2. The method of claim 1, further comprising: Determine the current environmental data associated with the environment; as well as The alert is generated based on the current environmental data.
3. The method of claim 1, further comprising: After the alarm is issued, the person's behavior is determined; Modify the alert based on the behavior to generate a second alert; as well as The second alarm is output in the direction toward the person.
4. The method of claim 1, wherein outputting the alarm in the direction toward the person comprises outputting directional audio or directional light in the direction.
5. The method of claim 1, further comprising: After the alarm is issued, the changes in the person's trajectory are determined; as well as Stop outputting the alarm.
6. The method of claim 1, wherein determining that the person is currently fully attentive further comprises one or more of the following: Use one or more sensors of the vehicle to determine the person's current behavior; or Determine the physical attributes of the person and one or more objects carried by the person.
7. The method of claim 6, wherein the current behavior includes one or more of the following: The person interacts with the mobile device; The person in question is in a conversation; or The person is looking in the direction opposite to the vehicle.
8. A method comprising: Identify the interaction area associated with the vehicle; It is determined that people near the vehicle may be present in the interaction area in the near future; It is determined that the person is currently fully focused; Determine the environmental conditions near the vehicle; An alarm is generated based on the environmental conditions and the person's complete concentration; and Output the alarm.
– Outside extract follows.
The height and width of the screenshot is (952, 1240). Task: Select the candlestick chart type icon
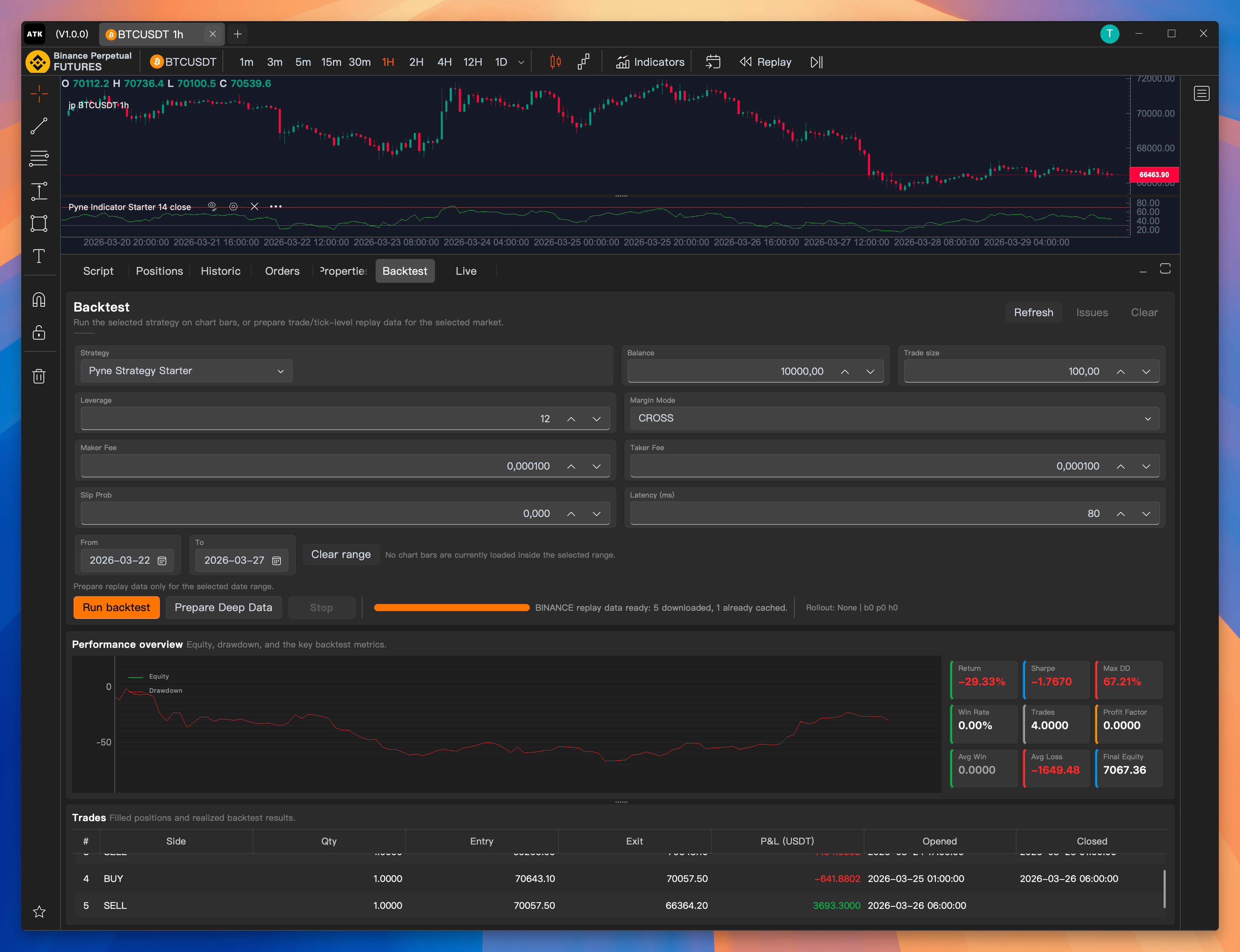click(x=555, y=62)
9. The method of claim 8, further comprising: Determine the person's level of concentration; as well as Determine that the level of concentration exceeds a threshold.
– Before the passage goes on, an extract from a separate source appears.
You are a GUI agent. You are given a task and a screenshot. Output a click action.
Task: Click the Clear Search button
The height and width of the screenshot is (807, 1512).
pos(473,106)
10. The method of claim 8, further comprising: Monitor the person's behavior after the alarm is issued; The alert is modified based on the behavior to generate a modified alert; as well as Output the modified alert.
11. The method of claim 8, wherein the alarm comprises one or more of the following: Directional audio signals; Directional light output; or Targeted Bluetooth Low Energy advertising messages.
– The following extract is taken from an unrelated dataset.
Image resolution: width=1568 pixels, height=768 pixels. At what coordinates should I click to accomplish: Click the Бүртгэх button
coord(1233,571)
12. The method of claim 8, wherein outputting the alarm further comprises one or more of the following: Output a directional audio signal in the direction toward the person; Output a directional beam of light in the direction toward the person; or Output Bluetooth Low Energy advertising messages that can be received by the person's device.
13. The method of claim 8, wherein determining that the person is fully attentive further comprises: Receive data from one or more sensors of the vehicle; as well as Based on the data, it is determined that the person is one of the following: interacting with a mobile device; In the dialogue; Or carrying objects that indicate physical disabilities.
14. The method of claim 8, wherein the environmental conditions include one or more of the following: Ambient light; Environmental noise; The density of people in the vicinity; or Weather conditions.
15. A vehicle comprising: One or more sensors; An interactive prediction and analysis unit, the interactive prediction and analysis unit including a controller and coupled to the one or more sensors; An alarm generation and output unit, which is coupled to the interactive prediction and analysis unit; as well as A memory device coupled to the controller and storing instructions that, when executed by the controller, cause the controller to: The one or more sensors are used to determine the presence of people in the environment surrounding the vehicle; Based on the person's trajectory, it is determined that the person may exist within the interaction area of the vehicle; Determine the person's level of concentration; It was determined that the level of concentration exceeded a threshold; and The alarm generation and output unit outputs an alarm in the direction toward the person.